Thursday, February 5, 2009

You Are Who You Present Yourself To Be In Dating and Do You Stink? How Do You Know?

You Are Who You Present Yourself To Be In Dating

Most people are worried about what other people think about them. If a guy meets a woman, one of the first things he usually asks himself (unless he’s one of my students) is “what does she think about me? Does she like me? Am I her type?”

Most people let others define their reality for them because they simply don’t realize you can create your own reality. In the movie The Truman Show, there’s a great line, one to live by: people tend to accept the reality with which they are presented.

If you present yourself as a guy who’s scared of women, women will think of you as a guys who’s scared of women. If you present yourself as a confident guy who’s “good with women,” they’ll tend to accept you as that.

Con men understand this better than anyone. If you ever see a 20/20 or 48 hours interview with a con man, you’ll see what I mean. They concoct some of the most unbelievable tales imaginable, yet people who should know better take them at face value and fall for their con. Why are they so effective? Because, in the moment, they believe the reality they’re presenting to the mark. And because they believe it and present it (and their mark wants to believe it), everyone else does, even though a quick examination of the facts would prove otherwise.

Consider this: if you take the geekiest high school nerd, change his dress, teach him to walk, train him on my secrets, then put him in a new school positioned as the “bad boy,” everyone at the new school will accept him as the bad boy, even though he was the nerd at the other one. Why? Because he simply presented a different reality to people.


You Are Who You Present Yourself To Be In Dating

If you want to achieve power and success in the world (not just with women), then present a powerful and successful guy to the world. Walk, talk, and act as the successful do. Study the things they do, do the things they do. You will become as successful as they are, but the world will accept you a lot sooner if you present yourself that way.

Do You STINK? How Do You Know?

Did you know that women actually have a sense of smell three times more powerful than men? It’s true… and it can work for you and against you.

How it can work against you is obvious, but many guys ignore the obvious. If you go to meet a woman, be sure you’re showered, and smell clean. If she’s coming over to your place, be sure your place is clean; especially all the pee stains around the toilet. If you think there “might be” a smell, then there is, and nothing kills attraction faster than a foul odor.

Go and fetch yourself one of those scented candles, and fire it up a few hours before she comes over—it’ll make the place smell good, and almost every woman I know loves candles.

Another way scent can work against you is this: if you wear a cologne that an ex boyfriend (or abusive or gross relative) wears, then you’ll fire off an anchor in her, brining back all the bad memories associated with that scent. She’ll feel bad around you, and think you’re the reason. On a first meeting, I recommend you don’t wear cologne, just show up smelling fresh.

::::::::::

### Problems
1 - Render this sentence from the dating post into Spanish: "Most people are worried about what other people think about them."
2 - Rename "gray" to "brown" in the listing, starting at its first line and ending at the line containing "click(x=232, y=255)", and reproduce only those lines with everything else left unchanged.

### Record excerpts

::::::::::

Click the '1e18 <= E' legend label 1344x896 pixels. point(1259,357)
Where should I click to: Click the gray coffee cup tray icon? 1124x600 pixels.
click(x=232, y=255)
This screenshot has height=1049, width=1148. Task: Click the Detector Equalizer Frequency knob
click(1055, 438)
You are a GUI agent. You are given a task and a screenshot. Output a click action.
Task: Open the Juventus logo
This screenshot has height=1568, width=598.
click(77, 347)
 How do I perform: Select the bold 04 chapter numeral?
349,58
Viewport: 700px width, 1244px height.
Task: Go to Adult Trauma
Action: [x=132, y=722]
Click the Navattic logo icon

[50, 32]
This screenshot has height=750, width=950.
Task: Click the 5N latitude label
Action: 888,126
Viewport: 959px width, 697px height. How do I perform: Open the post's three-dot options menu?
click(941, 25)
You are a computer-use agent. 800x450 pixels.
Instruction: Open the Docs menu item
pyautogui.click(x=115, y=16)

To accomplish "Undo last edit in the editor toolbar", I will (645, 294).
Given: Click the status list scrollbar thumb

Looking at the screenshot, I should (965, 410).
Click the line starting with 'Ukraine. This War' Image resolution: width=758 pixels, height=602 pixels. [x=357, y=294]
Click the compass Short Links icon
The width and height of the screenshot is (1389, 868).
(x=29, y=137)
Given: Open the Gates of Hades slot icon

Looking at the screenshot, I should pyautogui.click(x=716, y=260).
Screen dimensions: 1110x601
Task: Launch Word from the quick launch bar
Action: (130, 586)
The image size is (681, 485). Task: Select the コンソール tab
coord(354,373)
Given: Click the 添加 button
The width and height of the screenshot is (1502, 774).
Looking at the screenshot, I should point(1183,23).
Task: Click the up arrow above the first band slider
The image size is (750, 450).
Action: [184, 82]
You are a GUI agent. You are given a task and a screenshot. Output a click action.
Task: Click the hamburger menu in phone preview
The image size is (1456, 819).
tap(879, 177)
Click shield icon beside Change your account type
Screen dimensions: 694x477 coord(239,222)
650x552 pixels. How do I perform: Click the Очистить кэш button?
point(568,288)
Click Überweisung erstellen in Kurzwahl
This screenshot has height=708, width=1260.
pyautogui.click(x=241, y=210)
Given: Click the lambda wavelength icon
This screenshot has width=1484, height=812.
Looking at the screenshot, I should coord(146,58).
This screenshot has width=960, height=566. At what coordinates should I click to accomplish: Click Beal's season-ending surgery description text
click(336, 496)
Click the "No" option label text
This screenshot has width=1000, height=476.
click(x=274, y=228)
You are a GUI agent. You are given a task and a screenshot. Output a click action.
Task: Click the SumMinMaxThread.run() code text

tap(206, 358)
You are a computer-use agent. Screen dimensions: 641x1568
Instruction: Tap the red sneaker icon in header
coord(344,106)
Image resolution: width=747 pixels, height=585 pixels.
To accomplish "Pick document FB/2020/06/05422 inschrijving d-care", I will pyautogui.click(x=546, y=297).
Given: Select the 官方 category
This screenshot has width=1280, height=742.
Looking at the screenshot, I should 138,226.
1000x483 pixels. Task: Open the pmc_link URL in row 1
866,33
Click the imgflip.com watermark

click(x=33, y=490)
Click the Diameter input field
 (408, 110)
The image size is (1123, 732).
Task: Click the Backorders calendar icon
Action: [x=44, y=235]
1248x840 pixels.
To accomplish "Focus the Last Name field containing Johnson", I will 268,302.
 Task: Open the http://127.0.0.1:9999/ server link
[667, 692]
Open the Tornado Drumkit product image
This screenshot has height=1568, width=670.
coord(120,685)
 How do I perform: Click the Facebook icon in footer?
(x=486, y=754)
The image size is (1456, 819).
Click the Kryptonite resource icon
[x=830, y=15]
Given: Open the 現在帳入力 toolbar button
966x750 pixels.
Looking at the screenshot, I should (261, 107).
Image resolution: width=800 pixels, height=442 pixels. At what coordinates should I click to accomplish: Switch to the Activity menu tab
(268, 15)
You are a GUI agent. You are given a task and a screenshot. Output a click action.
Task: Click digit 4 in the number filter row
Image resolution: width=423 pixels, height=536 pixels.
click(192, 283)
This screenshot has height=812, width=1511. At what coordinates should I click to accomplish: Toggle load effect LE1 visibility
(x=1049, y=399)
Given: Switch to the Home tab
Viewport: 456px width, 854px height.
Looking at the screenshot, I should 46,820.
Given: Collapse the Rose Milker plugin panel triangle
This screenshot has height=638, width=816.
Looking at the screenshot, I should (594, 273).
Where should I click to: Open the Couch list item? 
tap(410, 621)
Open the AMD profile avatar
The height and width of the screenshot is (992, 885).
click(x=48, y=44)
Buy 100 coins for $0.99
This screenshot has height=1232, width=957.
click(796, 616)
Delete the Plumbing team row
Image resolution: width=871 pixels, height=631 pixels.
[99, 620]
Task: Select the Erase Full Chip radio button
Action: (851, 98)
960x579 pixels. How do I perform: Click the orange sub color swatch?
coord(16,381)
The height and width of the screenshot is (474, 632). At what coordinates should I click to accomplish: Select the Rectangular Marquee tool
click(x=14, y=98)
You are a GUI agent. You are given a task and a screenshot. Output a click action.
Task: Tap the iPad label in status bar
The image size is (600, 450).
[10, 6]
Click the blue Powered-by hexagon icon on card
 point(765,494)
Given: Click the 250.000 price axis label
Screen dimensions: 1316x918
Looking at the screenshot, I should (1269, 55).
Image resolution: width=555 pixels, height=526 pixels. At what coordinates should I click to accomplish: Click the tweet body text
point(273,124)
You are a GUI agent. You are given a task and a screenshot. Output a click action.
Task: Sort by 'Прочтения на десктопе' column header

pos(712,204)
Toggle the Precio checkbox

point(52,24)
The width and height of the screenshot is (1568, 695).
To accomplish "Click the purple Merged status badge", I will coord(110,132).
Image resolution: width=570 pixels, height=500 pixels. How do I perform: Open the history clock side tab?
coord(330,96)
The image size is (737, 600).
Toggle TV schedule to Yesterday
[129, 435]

::::::::::

### The responses
1 - La mayoría de las personas se preocupan por lo que otras personas piensan de ellas.

2 -
Click the '1e18 <= E' legend label 1344x896 pixels. point(1259,357)
Where should I click to: Click the brown coffee cup tray icon? 1124x600 pixels.
click(x=232, y=255)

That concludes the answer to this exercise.